→ QUESTIONS:
[1] Condense the paragraph beginning "That turned out not to be the case" from the student essay about a campus cat named Piglet, keeping its main facts.
[2] In the student essay about a campus cat named Piglet, since what age has pet therapy been part of the writer's treatment?

→ DOCUMENT EXTRACT:
By: C.A. Printup
There is a pig on campus—a kitty named Piglet to be exact. She lives with me in my dorm at River Crossing Student Housing and is incredibly fat in a good and adorable way.
I have an invisible disability—one that requires constant medication, therapy and work. Pet therapy has been a vital part of my treatment since I was 13.
As many know, animals are not allowed on campus, so when I moved from four hours away to live at IU South Bend and did not have access to a car to go to shelters, I was without a vital part of my therapy.
Not long after I had an “episode” on campus was I pointed to the Disability Services Center. I am not going to lie; I had major reservations about going there for help. I had had a special plan at my high school because I was technically seen as a special needs student and was terrified of the stigma that it might bring me in college as it had in high school.
That turned out not to be the case. Just because I went there did not mean I was going to be outed to my professors unless I wanted to because my disability does not directly affect my performance at school. What I did learn was that I could bring Piggy on campus—though her name did cause a problem because they thought I literally wanted to bring a pig on campus. They told me about emotional support animals (ESA).
According to director of disability services, Jim Hasse, an ESA is “an animal that provides that type of emotional support for a person. It may be for anxiety related reasons or whatever, but it fulfills that type of role. It is distinguished from a service animal, however.”

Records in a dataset
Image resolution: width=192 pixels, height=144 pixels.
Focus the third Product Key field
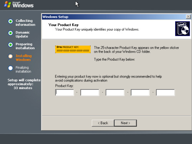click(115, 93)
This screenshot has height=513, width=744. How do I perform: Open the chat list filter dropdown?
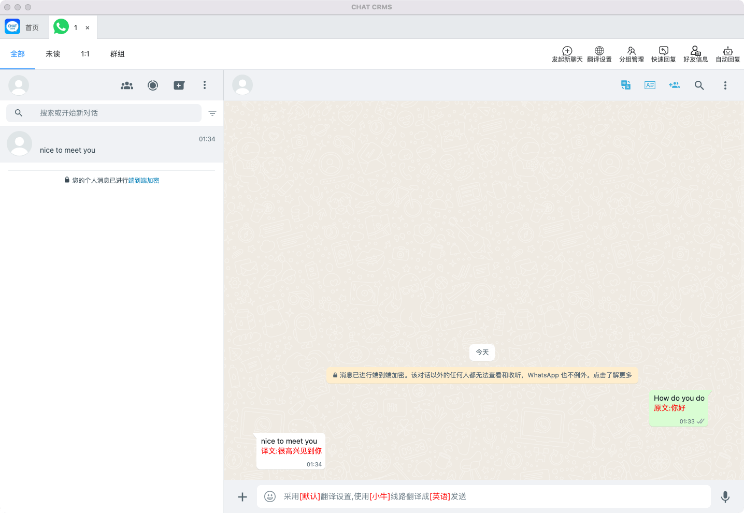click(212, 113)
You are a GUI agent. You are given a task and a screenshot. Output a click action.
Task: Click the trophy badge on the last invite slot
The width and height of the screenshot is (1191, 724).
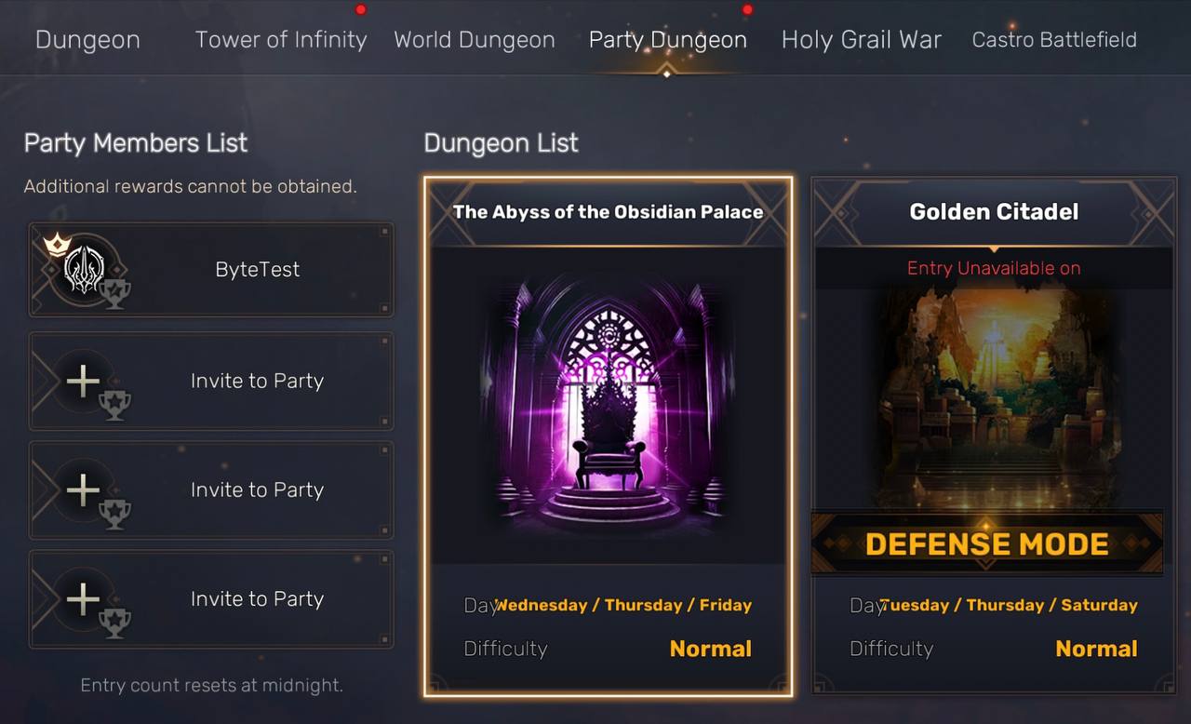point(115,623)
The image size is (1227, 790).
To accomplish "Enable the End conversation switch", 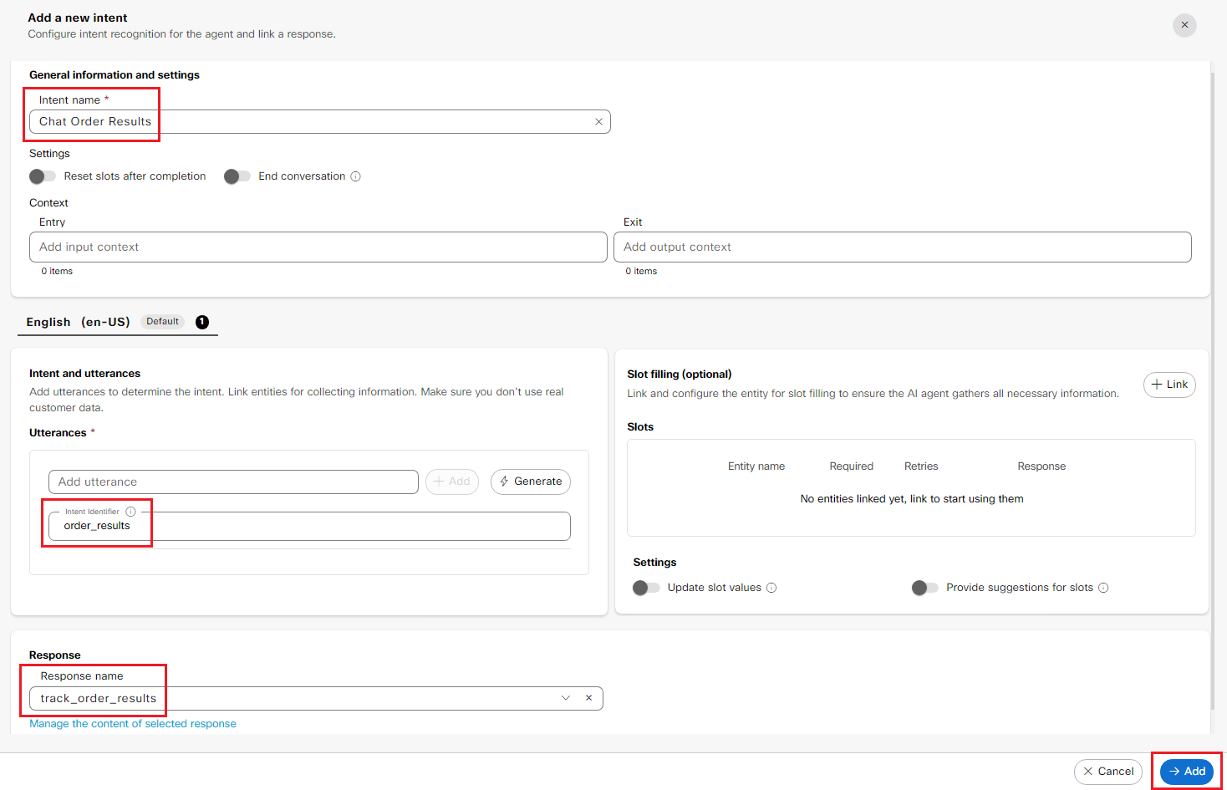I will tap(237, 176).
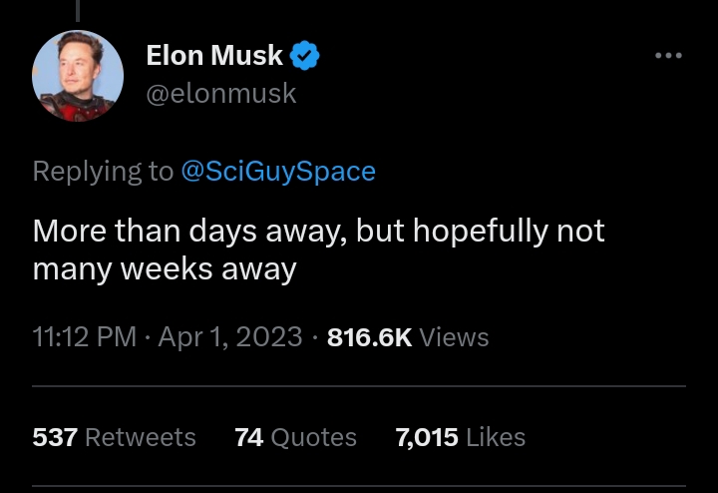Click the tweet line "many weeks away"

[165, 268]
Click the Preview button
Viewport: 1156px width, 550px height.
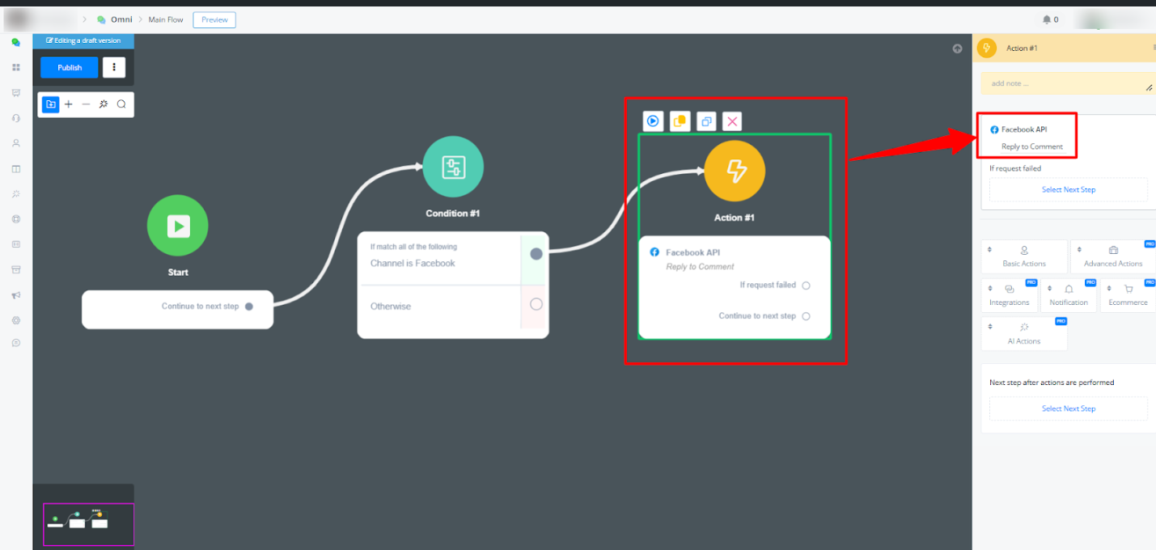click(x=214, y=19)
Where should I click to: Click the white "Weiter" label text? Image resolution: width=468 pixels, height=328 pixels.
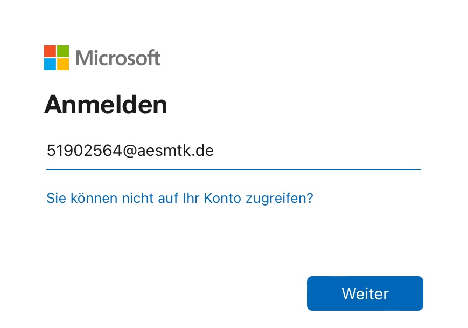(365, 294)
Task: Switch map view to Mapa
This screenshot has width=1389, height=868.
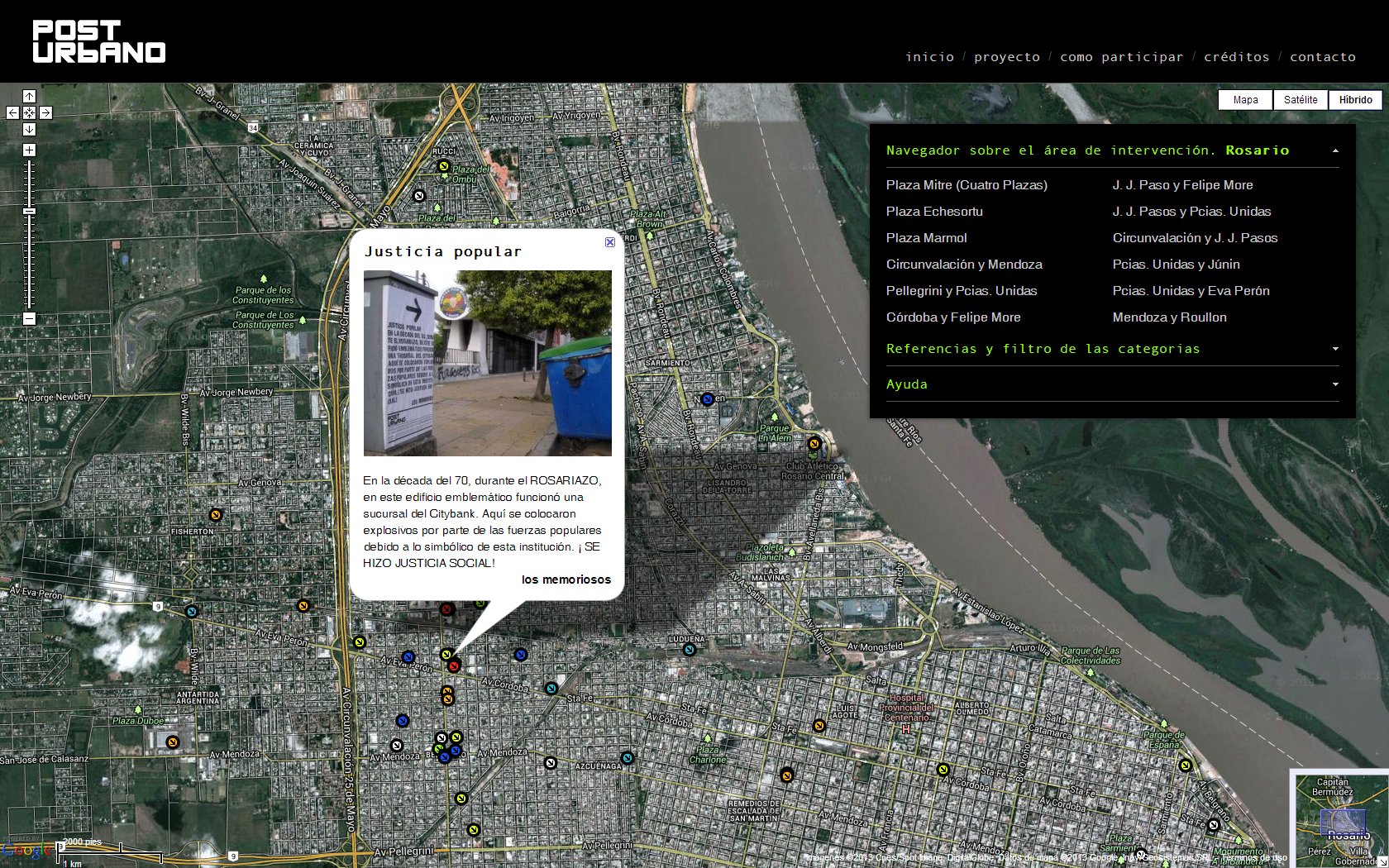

→ LIST OF ANSWERS:
[1] Visiting the Disability Services Center did not mean the writer would be outed to professors unless the writer chose to be, because the disability does not directly affect schoolwork. There the writer learned that Piggy could come on campus, though the name at first made staff think a real pig was meant. Staff explained emotional support animals (ESA).

[2] Since age 13.